## Document
Begin
Stanley Hoffmann, a longtime New York Review contributor and professor of international relations at Harvard University, died on September 13. The following conversation is drawn from Michal Matlak’s unpublished interview with Hoffmann, which took place in Cambridge, Massachusetts, in December 2011.


Michal Matlak: Europe is not in good shape.

Stanley Hoffmann: Any American newspaper will tell you this. Those poor Europeans, they don’t know what they are doing! I am originally from France, and I recently went back to see some friends. It looked perfectly normal to me. They are not exactly doing brilliantly, but the notion that the whole thing will collapse, that there will be no EU, is plainly absurd. There are ups and downs—this is a period of down, but it is not the end of the story.

As a Pole I have to ask you about one of your Harvard colleagues, Zbigniew Brzezinski. Is Europe important to him?

I don’t think he has ever shown any interest in European unity. He was always fascinated by and worried about the Soviet Union and nothing else. I liked him very much. But then he was a great supporter of the Vietnam War which I thought was a disaster and unwinnable. Now he has completely changed. I don’t think he remembers that he was such a supporter of the war. I was quite surprised at a conference which took place in Berlin about ten years ago to hear Zbig explaining that what the US did in Vietnam was a form of colonialism. He would never have said that earlier. In other words he was wise enough to change his mind. We are exactly the same age.
End
## Exercise instructions
1 – According to the interview with Stanley Hoffmann, where and when did the conversation take place?
2 – From the Hoffmann interview, write out the passage between "Stanley Hoffmann, a" and "of the story.", inclusive, switching "France" to "Italy".
3 – Continue the interview with Stanley Hoffmann from its last line.

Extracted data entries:
Begin
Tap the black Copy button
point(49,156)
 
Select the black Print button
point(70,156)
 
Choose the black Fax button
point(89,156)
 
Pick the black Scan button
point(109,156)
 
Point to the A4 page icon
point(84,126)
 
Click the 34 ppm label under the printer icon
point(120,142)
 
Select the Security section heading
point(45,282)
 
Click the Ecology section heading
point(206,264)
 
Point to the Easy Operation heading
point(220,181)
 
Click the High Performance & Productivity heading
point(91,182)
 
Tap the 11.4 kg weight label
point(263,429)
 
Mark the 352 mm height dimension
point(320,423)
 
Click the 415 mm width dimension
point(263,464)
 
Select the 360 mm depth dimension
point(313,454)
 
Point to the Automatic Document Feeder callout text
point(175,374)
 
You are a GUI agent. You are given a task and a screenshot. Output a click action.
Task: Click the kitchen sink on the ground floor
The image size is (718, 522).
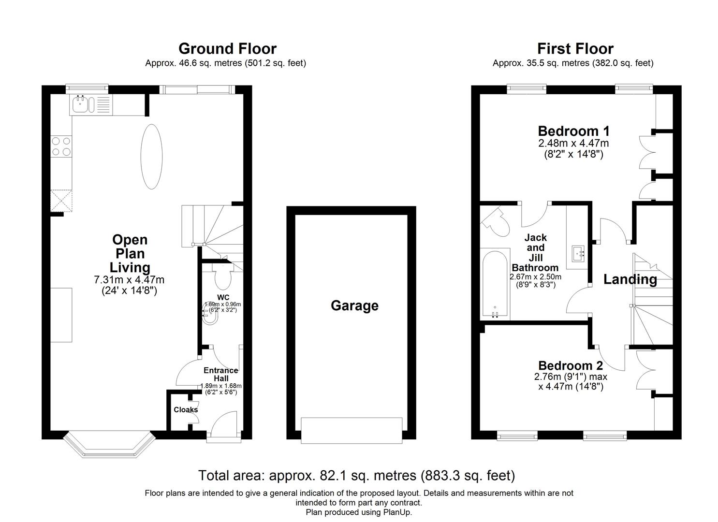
End
## Responses by task
1 – In Cambridge, Massachusetts, in December 2011.

2 –
Stanley Hoffmann, a longtime New York Review contributor and professor of international relations at Harvard University, died on September 13. The following conversation is drawn from Michal Matlak’s unpublished interview with Hoffmann, which took place in Cambridge, Massachusetts, in December 2011.


Michal Matlak: Europe is not in good shape.

Stanley Hoffmann: Any American newspaper will tell you this. Those poor Europeans, they don’t know what they are doing! I am originally from Italy, and I recently went back to see some friends. It looked perfectly normal to me. They are not exactly doing brilliantly, but the notion that the whole thing will collapse, that there will be no EU, is plainly absurd. There are ups and downs—this is a period of down, but it is not the end of the story.

3 –
Zbig is a complicated guy. There was this permanent battle that went on between Zbig, representing the hard line on Russia, and Cyrus Vance, who wanted more accommodation, more flexibility. And the relations between the two of them were just awful. The story of my department was, for years, the battle between Zbigniew and Henry Kissinger. The difference has been that Kissinger never took Zbigniew seriously, and Zbigniew could not tolerate Henry, because Henry was there always before Zbig in occupying the high positions. ...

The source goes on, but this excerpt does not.